6. Now export two signatures:

For Trezor:

$ signature_1=$(./scripts/export_ethereum_multisig_spend_signature $unsigned_data $owner_path_1)
$ signature_2=$(./scripts/export_ethereum_multisig_spend_signature $unsigned_data $owner_path_2)

For Ledger:

You can/should preview the message that will displayed:

$ node scripts/ledger/preview-ledger-display.js $unsigned_data

And then sign:

$ signature_1=$(node scripts/ledger/ledger-sign-message.js $owner_path_1 $unsigned_data)
$ signature_2=$(node scripts/ledger/ledger-sign-message.js $owner_path_2 $unsigned_data)

Note: The Ledger signature produced by this script has been altered to match the same format as the Trezor signature. If using the 'manual input' fields in the dapp with this signature, select 'Trezor' from the wallet drop-down.

7. Now broadcast the spend transaction:

$ ./scripts/spend_ethereum_multisig $contract_address $destination_address $amount $signature_1 $signature_2

Contributing

We welcome contributions to this repository either in form of GitHub issues or pull requests.

When filing an issue, please include the context under which you encountered the issue, e.g. -

• "using the hosted dApp with Parity v1.8.0 using the Parity Chrome Extension on Windows 10 with Ledger firmware 1.4.2 and ethereum app version 1.0.20"
• "using the scripts on an Ubuntu 16.04 installation with Python version 3.6.0 and Trezor firmware 1.6.0"

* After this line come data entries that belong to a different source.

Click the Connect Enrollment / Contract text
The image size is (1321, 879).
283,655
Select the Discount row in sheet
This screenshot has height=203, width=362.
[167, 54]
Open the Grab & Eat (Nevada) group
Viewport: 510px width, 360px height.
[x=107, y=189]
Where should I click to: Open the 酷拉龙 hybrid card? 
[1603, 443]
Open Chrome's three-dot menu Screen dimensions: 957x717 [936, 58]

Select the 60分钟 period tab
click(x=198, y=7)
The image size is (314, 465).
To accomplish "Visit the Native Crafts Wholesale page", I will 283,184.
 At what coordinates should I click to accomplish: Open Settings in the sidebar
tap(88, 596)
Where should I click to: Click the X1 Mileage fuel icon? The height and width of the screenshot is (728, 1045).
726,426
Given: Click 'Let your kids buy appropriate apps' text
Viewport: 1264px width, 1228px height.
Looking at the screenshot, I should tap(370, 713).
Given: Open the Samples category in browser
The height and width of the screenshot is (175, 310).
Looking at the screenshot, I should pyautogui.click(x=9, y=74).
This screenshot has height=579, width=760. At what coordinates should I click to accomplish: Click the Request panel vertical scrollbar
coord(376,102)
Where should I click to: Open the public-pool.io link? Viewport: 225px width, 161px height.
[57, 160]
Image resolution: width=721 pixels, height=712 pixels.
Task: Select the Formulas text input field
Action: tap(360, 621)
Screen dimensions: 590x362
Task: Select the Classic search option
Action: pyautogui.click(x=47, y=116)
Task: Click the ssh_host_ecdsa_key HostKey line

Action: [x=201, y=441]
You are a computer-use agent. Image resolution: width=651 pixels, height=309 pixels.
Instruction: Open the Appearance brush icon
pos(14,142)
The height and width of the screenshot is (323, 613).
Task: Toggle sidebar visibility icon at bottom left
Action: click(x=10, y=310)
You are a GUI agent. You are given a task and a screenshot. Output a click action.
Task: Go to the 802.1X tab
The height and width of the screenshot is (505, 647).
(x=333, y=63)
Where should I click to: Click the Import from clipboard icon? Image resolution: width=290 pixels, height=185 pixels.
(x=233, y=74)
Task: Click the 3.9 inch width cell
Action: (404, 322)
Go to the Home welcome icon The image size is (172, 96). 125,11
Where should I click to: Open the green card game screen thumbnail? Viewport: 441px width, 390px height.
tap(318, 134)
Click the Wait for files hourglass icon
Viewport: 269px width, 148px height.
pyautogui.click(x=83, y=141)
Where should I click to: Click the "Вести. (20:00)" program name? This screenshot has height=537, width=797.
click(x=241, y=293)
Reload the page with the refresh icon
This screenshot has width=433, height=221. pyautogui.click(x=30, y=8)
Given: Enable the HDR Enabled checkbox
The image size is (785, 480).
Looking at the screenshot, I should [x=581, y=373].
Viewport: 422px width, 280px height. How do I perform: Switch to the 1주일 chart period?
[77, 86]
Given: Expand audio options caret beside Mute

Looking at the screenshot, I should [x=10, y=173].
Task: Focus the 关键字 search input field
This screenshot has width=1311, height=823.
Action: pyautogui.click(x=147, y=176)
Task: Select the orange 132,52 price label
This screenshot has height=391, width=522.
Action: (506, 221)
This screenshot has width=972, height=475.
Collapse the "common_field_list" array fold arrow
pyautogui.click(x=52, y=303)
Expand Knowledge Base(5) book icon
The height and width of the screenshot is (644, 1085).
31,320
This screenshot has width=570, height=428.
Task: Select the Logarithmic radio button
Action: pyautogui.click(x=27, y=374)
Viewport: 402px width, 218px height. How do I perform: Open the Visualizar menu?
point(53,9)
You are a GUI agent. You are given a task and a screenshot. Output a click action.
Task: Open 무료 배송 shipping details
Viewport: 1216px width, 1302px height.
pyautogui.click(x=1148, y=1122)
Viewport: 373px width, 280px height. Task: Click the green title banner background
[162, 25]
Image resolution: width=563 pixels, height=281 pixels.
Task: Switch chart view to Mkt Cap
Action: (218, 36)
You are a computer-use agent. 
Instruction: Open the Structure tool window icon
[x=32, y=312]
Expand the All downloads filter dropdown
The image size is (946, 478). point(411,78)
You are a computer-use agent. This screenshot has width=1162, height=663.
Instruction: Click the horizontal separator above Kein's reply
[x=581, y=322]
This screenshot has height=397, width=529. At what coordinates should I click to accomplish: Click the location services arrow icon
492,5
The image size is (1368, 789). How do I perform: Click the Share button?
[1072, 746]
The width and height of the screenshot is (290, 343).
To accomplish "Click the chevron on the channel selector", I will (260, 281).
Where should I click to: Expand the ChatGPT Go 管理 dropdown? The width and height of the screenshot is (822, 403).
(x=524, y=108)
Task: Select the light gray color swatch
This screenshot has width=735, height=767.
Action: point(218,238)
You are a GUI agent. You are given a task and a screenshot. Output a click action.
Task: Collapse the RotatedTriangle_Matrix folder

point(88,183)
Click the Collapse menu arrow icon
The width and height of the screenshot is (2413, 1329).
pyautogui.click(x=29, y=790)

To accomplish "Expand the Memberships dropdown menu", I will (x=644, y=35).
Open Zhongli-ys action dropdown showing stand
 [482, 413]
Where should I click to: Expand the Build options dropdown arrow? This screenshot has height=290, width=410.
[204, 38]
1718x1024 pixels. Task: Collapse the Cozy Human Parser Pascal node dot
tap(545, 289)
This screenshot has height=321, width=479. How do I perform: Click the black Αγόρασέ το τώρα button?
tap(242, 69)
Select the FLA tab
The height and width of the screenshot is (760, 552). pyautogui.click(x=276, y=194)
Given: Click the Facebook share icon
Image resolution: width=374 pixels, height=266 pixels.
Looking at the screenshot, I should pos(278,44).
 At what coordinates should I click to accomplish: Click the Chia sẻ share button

When contemplating a pull request, please consider fixing just a single bug or implement just a single feature. Before you submit the pull request, ensure you have run the unit tests and run an "integration test" using the dApp locally with a Trezor and/or Ledger.

Disclaimer

This application is in “alpha” state and is presented for evaluation and testing only. It is provided “as is,” and any express or implied warranties, including but not limited to the implied warranties of merchantability and fitness for a particular purpose, are disclaimed. By using this application, you accept all risks of such use, including full responsibility for any direct or indirect loss of any kind resulting from the use of this application, which may involve complete loss of any ETH or other coins associated with addresses used with this application. In no event shall Unchained Capital, Inc., its employees and affiliates, or developers of this application be liable for any direct, indirect, incidental, special, exemplary, or consequential damages (including, but not limited to, procurement of substitute goods or services; loss of use, data, or profits; or business interruption) however caused and on any theory of liability, whether in contract, strict liability, or tort (including negligence or otherwise) arising in any way out of the use of this application, even if advised of the possibility of such damage.